Using JSON paths gives you a condensed way to read and process sub-documents and sub-values from nested JSON structures. This is especially helpful if you need to skip over unwinding higher-level parent objects in order to access more nested data, or if you need to manipulate values in those substructures.

Rather than passing in a large JSON file and using Cypher to unwind each object and access what you need, you can pass in the file and provide the JSON path to the substructures you need, resulting in shorter statements for nested JSON. The JSON path format follows the Java implementation by Jayway of Stefan Gössner’s JSONPath, providing a consistent syntax for the paths.

Many of the apoc.convert.Json procedures and functions, as well as the apoc.load.json procedure, now accept a json path as last argument. Note that these functions are meant to stream arrays (of values or objects) and maps, not a single value. If a single item containing a single value is specified as the path, the function must try to wrap it and will not return expected results.

There is also the apoc.json.path(json,path) function that takes a JSON string (not map or list) and retrieves values from the json path provided as the second argument. Note: if the JSON is not already in string format, you can use the apoc.convert.toJson function to convert it.

More examples can be found at the links provided above, but let us look at an example of the syntax for JSON paths. The syntax shown below pulls the items array from the StackOverflow API of Neo4j questions and retrieves the array of tags from the first object in the item list.

$.items[0].tags

All of the operators and options for specifying JSON paths are included in the next table.

Table 1. Operators
Operator Description Example

$

The root element to query. This starts all path expressions.

$ - retrieve all data in parent object

@

The current node being processed by a filter predicate.

$.items[?(@.answer_count > 0)] - retrieve the item if it has an answer_count greater than 0

*

Wildcard. Available anywhere a name or numeric are required.

$.items[\*] - retrieve all items in array

..

Deep scan. Available anywhere a name is required.

$..tags[\*] - find substructure named tags and pull all the values

.<name>

Dot-notated child

$.items[0:1].owner.user_id - retrieve user_id for the first item (in the owner object)

[<number> (,<number>)]

Array index or indexes

$.items[0,-1] - retrieve first and last item in array

[start:end]

Array slice operator

$.items[0:5] - retrieve the first through fifth items in the array

[?(<expression>)]

Filter expression. Expression must evaluate to a boolean value.

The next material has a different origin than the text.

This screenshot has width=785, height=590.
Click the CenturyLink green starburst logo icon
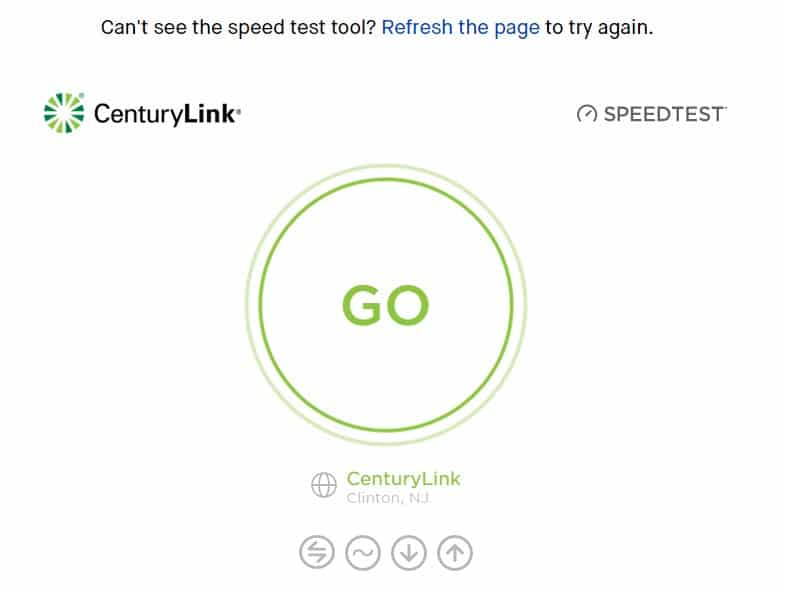point(64,113)
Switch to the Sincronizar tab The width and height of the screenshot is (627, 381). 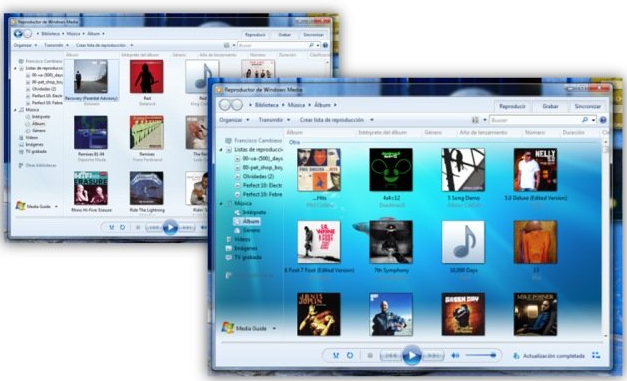point(587,106)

$.items[?(@.is_answered == true)] - retrieve items where the is_answered field is true

Moreover, we can customize the Json path options, adding the config {pathOptions: LIST OF STRINGS}, where the strings are based on Enum<Option>. The default value is ["SUPPRESS_EXCEPTIONS", "DEFAULT_PATH_LEAF_TO_NULL"]. Note that we can also insert [], that is "without options". So with the following json:

{ "columns": {
      "col2": {
        "_id": "772col2"
      }
    }
}

we can execute (with default pathOptions):

CALL apoc.load.json($url, '$..columns');
Table 2. Results
value

[ {"col2": { "_id": "772col2" }}, null, null ]

or, with custom path options:

CALL apoc.load.json($url, '$..columns', ['ALWAYS_RETURN_LIST']);
Table 3. Results
Output

[ {"col2": { "_id": "772col2" }} ]